The last week of his earthy life, Richard was in Trillium Woods hospice facility. Terminal restlessness, confusion and hallucinations made it impossible for me to continue caring for him by myself in our home. We knew the cancer was likely spreading into his brain.
Because he was confused and disconnected from what was happening, he had to be taken to the facility by ambulance in the middle of the night. When I arrived at Trillium, he was sitting up and asked if I would go get him chicken McNuggets. It was 3 o’clock in the morning. He was joking, I think. The previous 24 hours he was in and out of reality: he did however really like his McNuggets.
Aside from the ALS and cancer, he was still relatively healthy and young. He was just 59. His heart, lungs and other vital organs were still functioning. Though he was ready to die, his body needed time to shut down. This was going to be a matter of hours, days or weeks; no one but God could know.
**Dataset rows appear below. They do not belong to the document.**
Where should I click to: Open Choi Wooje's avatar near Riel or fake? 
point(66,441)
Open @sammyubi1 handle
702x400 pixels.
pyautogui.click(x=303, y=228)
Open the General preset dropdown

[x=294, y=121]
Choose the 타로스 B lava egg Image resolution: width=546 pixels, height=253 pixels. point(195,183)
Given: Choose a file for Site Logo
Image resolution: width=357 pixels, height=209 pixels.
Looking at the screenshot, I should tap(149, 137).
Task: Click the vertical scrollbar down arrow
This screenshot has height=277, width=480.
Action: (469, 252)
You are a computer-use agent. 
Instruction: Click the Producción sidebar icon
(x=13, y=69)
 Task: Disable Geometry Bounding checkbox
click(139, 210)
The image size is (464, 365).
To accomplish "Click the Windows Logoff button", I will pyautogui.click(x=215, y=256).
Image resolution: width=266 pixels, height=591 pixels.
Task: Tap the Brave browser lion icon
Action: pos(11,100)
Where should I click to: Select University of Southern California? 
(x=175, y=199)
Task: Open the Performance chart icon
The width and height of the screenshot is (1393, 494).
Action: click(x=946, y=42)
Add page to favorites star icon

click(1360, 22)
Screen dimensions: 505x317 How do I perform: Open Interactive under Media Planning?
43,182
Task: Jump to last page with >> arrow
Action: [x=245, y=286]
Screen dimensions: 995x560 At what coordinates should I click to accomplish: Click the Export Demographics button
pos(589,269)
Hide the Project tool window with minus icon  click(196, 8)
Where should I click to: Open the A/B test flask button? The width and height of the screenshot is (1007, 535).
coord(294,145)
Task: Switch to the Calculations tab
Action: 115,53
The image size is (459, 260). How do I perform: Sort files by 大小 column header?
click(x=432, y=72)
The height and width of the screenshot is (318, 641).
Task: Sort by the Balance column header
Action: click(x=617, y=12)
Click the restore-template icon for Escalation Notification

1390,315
The staff at Trillium is outstanding. I knew he would receive exceptional care. Before Richard got sick, I used to take Shiloh, our Collie, to visit patients and families while they were going through this process. Hospice workers are a rare breed. They are given the ability to love beyond the norm.
After that first night, he was no longer able to interact with us. The medical team kept him sedated to keep him safe. The first few nights, I stayed with him overnight. Periodically throughout the night, I would gently slip onto the bed, lay next to him and hold him. Telling him how proud I was of him and how much I loved him, I assured him it was ok for him to let go and he was “ending well”. That was his greatest desire, to end well.
Overcoming the life long pattern of hiding guilt and shame with drugs and alcohol, the last year with him was nothing short of miraculous. He was fully present every waking hour. He was attentive to the needs of others before his own. Every opportunity to encourage someone was embraced with love and laughter even through drooling. Richard became so “other “focused, he didn’t care if he drooled. Loving was so much more important than appearance.
The life of addiction requires blame shifting to protect the lifestyle. During his last year, he took every possible opportunity to make amends and take full responsibility for the hurt he caused. Focused on the needs of those who cared about him as well as strangers, he spoke life into us every day. He wanted to try to make up for all the years he was emotionally absent.
A couple of weeks before he went into hospice, we were having our daily, “How are you doing?” conversation. This became our daily routine throughout that last year. An opportunity to talk about life, death, dying, transformation, love, God and anything else we needed to share, was necessary for us. Richard, through tears, said, “I want to hang on as long as possible to give you, my kids and my mom what you need to make this transition easier on you. I spent so many years turning away from you. Now that I know how to love, I don’t want to take that away from you again.”
I was listening to his sweet, sensitive, sincere heart, as a question only the Spirit could give me flowed out. “Richard, in all the years of addict insanity, did you ever ask God to do whatever it would take to make you stop hurting the people you love?” He replied, “Thousands of times.” I said, “What you have done this last year by being present with us has brought tremendous healing. As you have told me many times, you know you were only able to do this because of getting ALS. Knowing you were dying was the final catalyst to step into the reality of living. If this is what it took, is it worth it to you?” He, without a second’s hesitation said, “Absolutely. I would give my life to heal the hurt I caused.”
All we ever wanted was Richard to be Richard. He ran away from himself and us for years. The last year of his life we had him and he was wonderful. The courage it took him to do what he did in that transforming process still amazes me. He was physically dying yet mentally and emotionally coming alive. It was a privilege to watch.
This picture is the last picture we have “together”. I took it a day or two before his heart stopped beating. The last night I stayed with him, I held his hand all night long and most of the next day. Though his body was shutting down, I could still feel warmth in his hand. I wanted him to be free from this broken down body. The chronic pain perpetuating the addiction, the addict thought patterns he had to fight so continuously, guilt and shame from choices he made and every lie he believed about being inadequate, not good enough or a failure would be eliminated permanently.
Feeling the warmth in his hand, I soaked in the moment as tears streamed down my face. His beautiful, sparkling, bright, blue eyes which were so clear the last year were now dull and void of emotion. He was already in a better place, all that remained was a portion of him connected to his physical body. I wanted to hold on to his warmth for just awhile longer; to remember the last year and thank God for the man he became. He found freedom to be Richard, living in reality, with us. Many people would say how sad it was he couldn’t have found it sooner. We just celebrated it happened at all.